Dr. Morris has participated or is currently participating in clinical trials of anti-dementia drugs sponsored by the following companies: Janssen Immunotherapy, and Pfizer. Dr. Morris has served as a consultant for the following companies: Eisai, Esteve, Janssen Alzheimer Immunotherapy Program, Glaxo-Smith-Kline, Novartis, and Pfizer. He receives research support from Eli Lilly/Avid Radiopharmaceuticals and is funded by NIH grants # P50AG005681; P01AG003991; P01AG026276 and U19AG032438. Neither Dr. Morris nor his family owns stock or has equity interest (outside of mutual funds or other externally directed accounts) in any pharmaceutical or biotechnology company. No conflict of interest exists. Dr. Holtzman reports consulting for Bristol-Myers-Squibb, AstraZeneca, and Genentech, and is on the scientific advisory board of C2N Diagnostics. His research grant support is from the NIH, Ellison Medical Foundation, Cure Alzheimer’s Fund, Pfizer, Astra Zeneca, C2N Diagnostics and Integrated Diagnostics. No conflict of interest exists.

Dr. Fagan serves as an advisory board member for Roche and Eli Lilly. No conflict of interest exists.

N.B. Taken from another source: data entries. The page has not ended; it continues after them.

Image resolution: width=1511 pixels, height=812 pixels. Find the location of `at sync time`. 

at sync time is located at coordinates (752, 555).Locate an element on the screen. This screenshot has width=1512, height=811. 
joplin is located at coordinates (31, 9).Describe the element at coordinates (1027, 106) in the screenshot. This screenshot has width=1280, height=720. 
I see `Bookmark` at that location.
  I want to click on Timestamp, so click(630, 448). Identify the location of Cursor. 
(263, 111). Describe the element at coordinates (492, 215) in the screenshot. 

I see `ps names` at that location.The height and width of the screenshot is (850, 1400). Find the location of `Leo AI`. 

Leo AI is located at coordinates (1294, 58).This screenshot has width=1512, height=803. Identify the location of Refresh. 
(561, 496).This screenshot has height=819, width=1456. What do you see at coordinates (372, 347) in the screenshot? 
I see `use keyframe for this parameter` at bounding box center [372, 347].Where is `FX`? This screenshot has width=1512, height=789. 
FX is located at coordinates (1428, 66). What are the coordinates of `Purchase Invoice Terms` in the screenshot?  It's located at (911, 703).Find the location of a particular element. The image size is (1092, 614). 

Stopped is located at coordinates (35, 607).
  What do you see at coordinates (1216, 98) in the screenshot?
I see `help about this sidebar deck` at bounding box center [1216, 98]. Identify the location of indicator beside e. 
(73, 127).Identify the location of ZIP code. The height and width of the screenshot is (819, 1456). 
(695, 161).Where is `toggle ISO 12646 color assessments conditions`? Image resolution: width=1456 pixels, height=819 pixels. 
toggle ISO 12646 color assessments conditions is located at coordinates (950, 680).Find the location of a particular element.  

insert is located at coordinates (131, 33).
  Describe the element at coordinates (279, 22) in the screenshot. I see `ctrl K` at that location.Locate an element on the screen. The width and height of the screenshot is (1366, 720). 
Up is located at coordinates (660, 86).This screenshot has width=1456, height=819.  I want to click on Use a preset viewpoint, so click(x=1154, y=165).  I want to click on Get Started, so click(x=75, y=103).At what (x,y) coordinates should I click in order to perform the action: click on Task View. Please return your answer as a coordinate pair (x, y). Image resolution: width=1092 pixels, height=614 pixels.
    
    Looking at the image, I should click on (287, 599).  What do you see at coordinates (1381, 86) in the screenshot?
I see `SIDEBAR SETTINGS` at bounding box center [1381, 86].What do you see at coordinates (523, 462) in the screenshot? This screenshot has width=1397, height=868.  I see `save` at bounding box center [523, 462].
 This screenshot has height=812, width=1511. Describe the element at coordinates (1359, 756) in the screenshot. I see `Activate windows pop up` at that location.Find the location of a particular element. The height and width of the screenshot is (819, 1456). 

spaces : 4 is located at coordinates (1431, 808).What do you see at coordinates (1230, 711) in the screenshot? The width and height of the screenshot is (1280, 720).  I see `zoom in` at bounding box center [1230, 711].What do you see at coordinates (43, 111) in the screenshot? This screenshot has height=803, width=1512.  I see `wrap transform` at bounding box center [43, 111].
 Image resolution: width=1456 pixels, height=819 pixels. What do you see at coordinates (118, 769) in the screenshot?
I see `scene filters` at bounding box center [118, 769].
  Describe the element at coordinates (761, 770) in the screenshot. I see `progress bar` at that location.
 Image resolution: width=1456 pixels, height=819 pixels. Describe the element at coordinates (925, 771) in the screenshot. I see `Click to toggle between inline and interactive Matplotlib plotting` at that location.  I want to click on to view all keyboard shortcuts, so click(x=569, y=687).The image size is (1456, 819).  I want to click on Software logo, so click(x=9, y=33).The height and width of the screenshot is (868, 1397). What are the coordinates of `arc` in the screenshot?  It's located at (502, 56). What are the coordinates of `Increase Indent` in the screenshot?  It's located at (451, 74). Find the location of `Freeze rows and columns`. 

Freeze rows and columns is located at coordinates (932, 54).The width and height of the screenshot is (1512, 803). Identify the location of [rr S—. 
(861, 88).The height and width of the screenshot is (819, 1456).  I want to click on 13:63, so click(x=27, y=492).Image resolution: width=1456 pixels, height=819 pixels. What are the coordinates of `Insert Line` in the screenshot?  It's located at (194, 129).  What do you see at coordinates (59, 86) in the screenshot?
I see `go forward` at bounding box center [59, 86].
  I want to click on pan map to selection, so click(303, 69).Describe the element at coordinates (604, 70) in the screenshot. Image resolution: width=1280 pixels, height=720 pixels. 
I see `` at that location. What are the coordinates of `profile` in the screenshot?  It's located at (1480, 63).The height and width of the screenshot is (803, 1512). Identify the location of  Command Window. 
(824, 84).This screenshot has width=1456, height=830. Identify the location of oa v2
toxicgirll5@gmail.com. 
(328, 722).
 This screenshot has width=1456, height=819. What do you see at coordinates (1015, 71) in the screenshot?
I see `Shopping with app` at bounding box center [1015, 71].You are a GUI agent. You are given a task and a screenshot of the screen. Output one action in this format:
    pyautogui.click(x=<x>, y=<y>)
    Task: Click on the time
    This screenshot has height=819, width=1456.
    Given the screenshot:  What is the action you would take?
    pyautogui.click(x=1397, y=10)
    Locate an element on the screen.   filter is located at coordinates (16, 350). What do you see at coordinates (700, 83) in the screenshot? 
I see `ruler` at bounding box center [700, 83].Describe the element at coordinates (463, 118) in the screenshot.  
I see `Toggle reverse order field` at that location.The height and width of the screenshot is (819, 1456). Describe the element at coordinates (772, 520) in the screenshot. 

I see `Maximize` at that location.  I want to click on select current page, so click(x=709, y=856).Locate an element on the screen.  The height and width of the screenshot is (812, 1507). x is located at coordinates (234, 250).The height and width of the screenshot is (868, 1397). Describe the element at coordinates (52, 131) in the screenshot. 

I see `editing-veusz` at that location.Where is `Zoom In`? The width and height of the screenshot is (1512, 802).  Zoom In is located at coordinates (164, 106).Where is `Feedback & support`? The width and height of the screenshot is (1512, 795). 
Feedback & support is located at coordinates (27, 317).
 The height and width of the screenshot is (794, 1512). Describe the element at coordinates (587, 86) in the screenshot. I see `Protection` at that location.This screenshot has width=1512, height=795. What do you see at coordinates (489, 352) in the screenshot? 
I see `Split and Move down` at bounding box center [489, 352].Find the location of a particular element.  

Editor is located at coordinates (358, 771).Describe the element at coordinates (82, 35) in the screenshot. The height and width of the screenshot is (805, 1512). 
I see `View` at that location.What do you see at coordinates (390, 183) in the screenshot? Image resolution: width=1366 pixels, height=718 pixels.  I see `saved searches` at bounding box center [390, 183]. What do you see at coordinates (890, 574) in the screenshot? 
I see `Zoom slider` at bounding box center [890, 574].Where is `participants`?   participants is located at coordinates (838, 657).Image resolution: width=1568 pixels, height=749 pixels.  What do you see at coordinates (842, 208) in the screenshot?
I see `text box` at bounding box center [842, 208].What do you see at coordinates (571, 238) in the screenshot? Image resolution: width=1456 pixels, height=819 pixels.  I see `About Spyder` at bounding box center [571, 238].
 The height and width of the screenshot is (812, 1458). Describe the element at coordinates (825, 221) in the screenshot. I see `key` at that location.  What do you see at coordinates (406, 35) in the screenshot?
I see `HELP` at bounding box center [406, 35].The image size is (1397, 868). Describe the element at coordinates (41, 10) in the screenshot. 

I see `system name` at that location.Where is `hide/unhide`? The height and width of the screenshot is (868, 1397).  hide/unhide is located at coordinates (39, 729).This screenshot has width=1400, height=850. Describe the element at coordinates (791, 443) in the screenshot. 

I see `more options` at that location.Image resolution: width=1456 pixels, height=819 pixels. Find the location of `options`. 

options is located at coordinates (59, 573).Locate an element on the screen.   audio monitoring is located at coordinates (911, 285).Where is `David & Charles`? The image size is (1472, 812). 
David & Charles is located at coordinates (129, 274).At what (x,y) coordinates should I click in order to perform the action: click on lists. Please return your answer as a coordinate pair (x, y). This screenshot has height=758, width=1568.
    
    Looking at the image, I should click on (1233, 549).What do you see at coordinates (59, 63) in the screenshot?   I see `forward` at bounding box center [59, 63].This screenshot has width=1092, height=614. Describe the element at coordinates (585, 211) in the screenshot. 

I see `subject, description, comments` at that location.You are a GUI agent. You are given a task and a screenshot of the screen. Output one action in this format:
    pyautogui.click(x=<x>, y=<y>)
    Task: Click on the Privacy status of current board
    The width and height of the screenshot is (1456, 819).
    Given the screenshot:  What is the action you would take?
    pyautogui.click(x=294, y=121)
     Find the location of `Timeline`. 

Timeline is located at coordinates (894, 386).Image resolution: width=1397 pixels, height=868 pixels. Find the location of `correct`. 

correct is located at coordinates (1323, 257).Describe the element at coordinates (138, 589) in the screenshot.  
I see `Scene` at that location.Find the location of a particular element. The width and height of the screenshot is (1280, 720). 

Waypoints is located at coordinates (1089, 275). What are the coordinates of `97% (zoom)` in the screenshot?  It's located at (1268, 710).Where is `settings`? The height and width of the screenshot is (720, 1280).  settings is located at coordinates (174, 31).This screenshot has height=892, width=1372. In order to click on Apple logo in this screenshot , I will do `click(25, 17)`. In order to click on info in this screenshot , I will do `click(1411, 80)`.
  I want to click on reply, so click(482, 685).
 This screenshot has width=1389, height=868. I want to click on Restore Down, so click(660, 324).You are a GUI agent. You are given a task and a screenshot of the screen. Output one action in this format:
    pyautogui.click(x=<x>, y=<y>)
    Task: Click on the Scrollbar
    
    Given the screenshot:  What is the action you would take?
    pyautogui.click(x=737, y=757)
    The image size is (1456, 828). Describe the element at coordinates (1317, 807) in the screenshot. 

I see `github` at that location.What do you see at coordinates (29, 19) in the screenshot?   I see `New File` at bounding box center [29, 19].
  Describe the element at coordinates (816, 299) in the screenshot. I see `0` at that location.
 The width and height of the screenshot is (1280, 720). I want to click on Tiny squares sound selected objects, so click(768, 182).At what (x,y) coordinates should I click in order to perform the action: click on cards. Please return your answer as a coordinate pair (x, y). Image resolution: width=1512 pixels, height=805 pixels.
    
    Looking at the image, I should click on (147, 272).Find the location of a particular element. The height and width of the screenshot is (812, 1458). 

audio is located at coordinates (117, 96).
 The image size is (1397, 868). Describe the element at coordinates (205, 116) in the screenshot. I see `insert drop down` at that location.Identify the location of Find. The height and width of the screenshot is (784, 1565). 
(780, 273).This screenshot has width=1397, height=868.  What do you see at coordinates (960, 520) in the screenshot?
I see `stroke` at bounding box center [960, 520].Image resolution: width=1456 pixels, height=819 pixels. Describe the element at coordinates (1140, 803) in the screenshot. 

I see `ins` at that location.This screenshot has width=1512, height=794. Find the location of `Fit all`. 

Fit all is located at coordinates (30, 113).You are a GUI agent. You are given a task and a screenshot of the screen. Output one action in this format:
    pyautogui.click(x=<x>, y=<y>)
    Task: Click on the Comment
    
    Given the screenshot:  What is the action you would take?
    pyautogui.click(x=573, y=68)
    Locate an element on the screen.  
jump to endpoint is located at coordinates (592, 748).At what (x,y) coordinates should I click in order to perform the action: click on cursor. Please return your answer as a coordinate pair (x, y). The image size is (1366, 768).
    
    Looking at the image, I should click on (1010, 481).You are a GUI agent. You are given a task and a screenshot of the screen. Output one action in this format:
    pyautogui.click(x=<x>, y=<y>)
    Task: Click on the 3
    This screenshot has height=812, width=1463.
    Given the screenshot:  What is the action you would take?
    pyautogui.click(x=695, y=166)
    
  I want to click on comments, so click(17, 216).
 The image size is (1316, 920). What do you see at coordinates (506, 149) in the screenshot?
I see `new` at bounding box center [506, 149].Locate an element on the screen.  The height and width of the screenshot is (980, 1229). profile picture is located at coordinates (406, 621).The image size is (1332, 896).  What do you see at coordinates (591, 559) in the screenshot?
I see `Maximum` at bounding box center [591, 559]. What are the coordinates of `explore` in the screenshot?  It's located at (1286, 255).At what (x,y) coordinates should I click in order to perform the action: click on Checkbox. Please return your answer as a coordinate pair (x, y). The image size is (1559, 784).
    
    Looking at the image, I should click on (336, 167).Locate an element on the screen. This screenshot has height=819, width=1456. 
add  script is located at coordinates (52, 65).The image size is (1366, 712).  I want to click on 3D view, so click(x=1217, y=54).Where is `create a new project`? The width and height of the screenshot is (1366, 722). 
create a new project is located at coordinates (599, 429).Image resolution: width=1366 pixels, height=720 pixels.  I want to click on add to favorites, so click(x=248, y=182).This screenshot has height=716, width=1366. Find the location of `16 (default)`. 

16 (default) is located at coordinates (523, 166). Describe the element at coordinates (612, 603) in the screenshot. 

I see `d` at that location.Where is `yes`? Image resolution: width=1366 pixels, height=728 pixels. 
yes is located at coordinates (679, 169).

Copyright © 2013 Elsevier Ltd. All rights reserved.

Figures

Figure 1. Cumulative incidence for progression to…
Figure 1. Cumulative incidence for progression to CDR≥0.5 symptomatic AD by preclinical AD stage
Graphs show the CDR≥0·5 symptomatic AD cumulative incidence for each preclinical AD stage, uncorrected for covariates (A) and corrected for age, gender, education, and APOE genotype (B). The black line represents participants in the normal group; light blue, stage 1; dark blue, stage 2; red, stage 3; and grey, SNAP. AD=Alzheimer’s disease, APOE=apolipoprotein E, CDR=Clinical Dementia Rating scale (range 0–3, with 0 as the best score), SNAP=Suspected Non-Alzheimer Pathophysiology.